BundleFlow: Deep Menus for Combinatorial Auctions by Diffusion-Based Optimization
Tonghan Wang, Yanchen Jiang, David C. Parkes
TL;DR
BundleFlow addresses the challenge of designing DSIC, expressive combinatorial auctions with exponentially many bundles in the single-bidder setting by representing bundle distributions through an ODE-driven flow. A flow-based approach uses the Liouville equation to connect an easily specified initial distribution to a tractable final bundle distribution, enabling efficient, differentiable optimization of per-menu-element allocations and prices. Training occurs in two stages: first shaping the flow to cover feasible bundles, then fixing the flow and optimizing initial distributions and prices to maximize revenue; DSIC is enforced via finite-support initial distributions and hard selection at test time.
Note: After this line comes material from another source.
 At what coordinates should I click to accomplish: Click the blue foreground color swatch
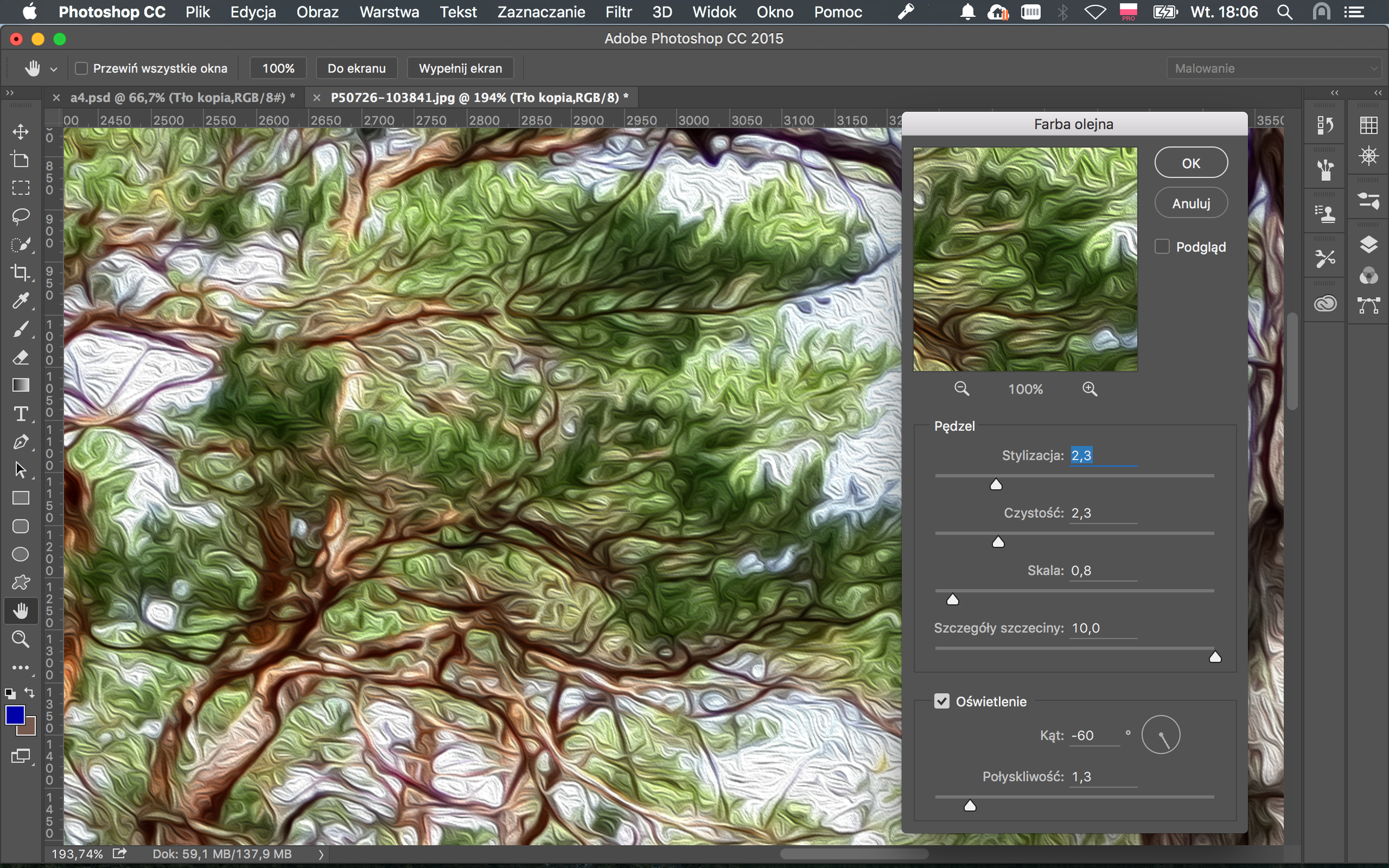coord(15,715)
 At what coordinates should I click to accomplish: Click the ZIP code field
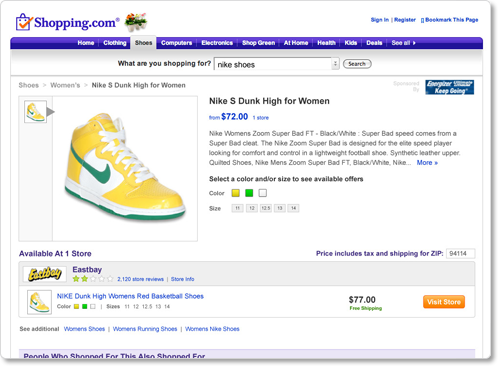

Empirically, BundleFlow achieves $1.11$–$2.23\times$ revenue gains over baselines on the CATS benchmark up to $m=150$ items and substantially reduces training iterations, demonstrating scalable, expressive, and DSIC-compliant CA design with potential extensions to multi-bidder settings.
Abstract
Differentiable economics -- the use of deep learning for auction design -- has driven progress in the automated design of multi-item auctions with additive or unit-demand valuations. However, little progress has been made for optimal combinatorial auctions (CAs), even for the single bidder case, because we need to overcome the challenge of the bundle space growing exponentially with the number of items. For example, when learning a menu of allocation-price choices for a bidder in a CA, each menu element needs to efficiently and flexibly specify a probability distribution on bundles. In this paper, we solve this problem in the single-bidder CA setting by generating a bundle distribution through an ordinary differential equation (ODE) applied to a tractable initial distribution, drawing inspiration from generative models, especially score-based diffusion models and continuous normalizing flow. Our method, BundleFlow, uses deep learning to find suitable ODE-based transforms of initial distributions, one transform for each menu element, so that the overall menu achieves high expected revenue. Our method achieves 1.11$-$2.23$\times$ higher revenue compared with automated mechanism design baselines on the single-bidder version of CATS, a standard CA testbed, and scales to problems with up to 150 items. Relative to a baseline that also learns allocations in menu elements, our method reduces the training iterations by 3.6$-$9.5$\times$ and cuts training time by about 80% in settings with 50 and 100 items.